Thursday, December 6, 2012

Almost stateless aggregate

Recently, I had to aggregate the 3rd column of a huge file by groups of the first and second column. Now you'll find many examples on the web on how to aggregate a file by groups. However, they usually construct an associative array along the way and print the array at once in the end. But what happens when you run out of memory before you can dump the array to disk?

One solution

One solution is to order the file first - such that the groups appear in blocks, rather than spread across the complete file. This permits a stateless implementation of an aggregate which I'll show below using "awk". Of course, you could use any other tool just as well.

Doing it the *nix way

If you know your way around "sort", it's quite easy to re-order the lines in the file in such a way that the result is grouped by the first two columns:

  sort -k1,2 <input>

This will turn a list like this:

  1,2,10
  4,8,11
  1,4,12
  1,2,13
  4,8,14

into a grouped list:

  1,2,10
  1,2,13
  1,4,12
  4,8,11
  4,8,14


All you need now is this "awk"-script which does the aggregation on such a sorted file without consuming more than what is need to store an int in an associative array.

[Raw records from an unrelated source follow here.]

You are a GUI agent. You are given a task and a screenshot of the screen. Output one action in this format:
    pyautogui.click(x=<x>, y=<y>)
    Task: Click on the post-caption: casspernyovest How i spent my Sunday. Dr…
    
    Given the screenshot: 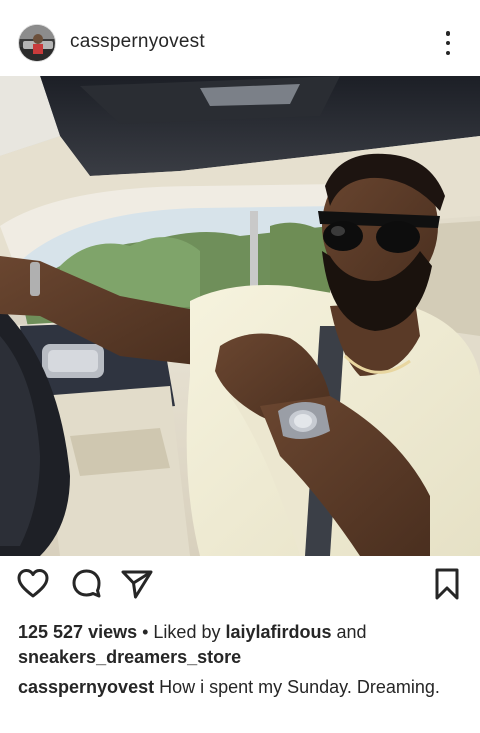 What is the action you would take?
    pyautogui.click(x=240, y=687)
    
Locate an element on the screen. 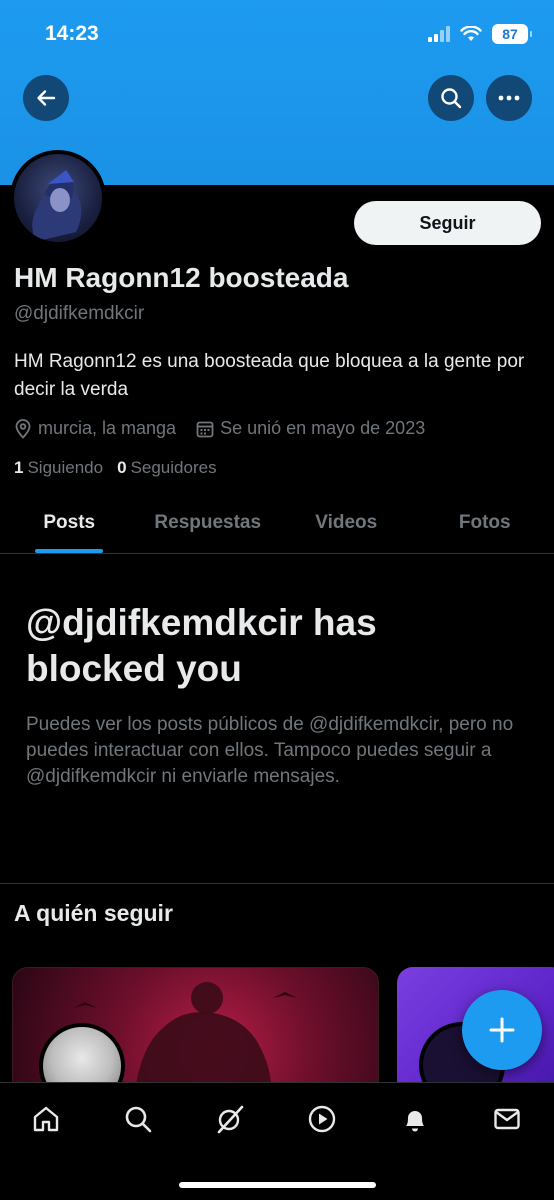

  # executed before everything else
  # tells awk, that we're dealing with
  # a CSV-file
  BEGIN {
    FS = ","
  }

  # executed on every line of the file
  {
    if (!(($1 "," $2) in current) && NR > 1) {
      for (s in current) {
        print s "," current[s]
        delete current[s]
      }
    }

    current[$1 "," $2] += $3
  }

  # executed after the last line has been read
  END {
    for (s in current) {
      print s "," current[s]
    }
  }

The key is that the script uses the first and second columns of the file as keys for the associative array: "current[$1 "," $2]" therefore points to the aggregated value of the third column for the current group. Once we find a combination of "[$1 "," $2]" which does not exist yet (i.e. a new group), all entries in the array are printed (there is always just one) and deleted. Then the new group is added and so on. The last group is printed when we reach the "END" part of the script.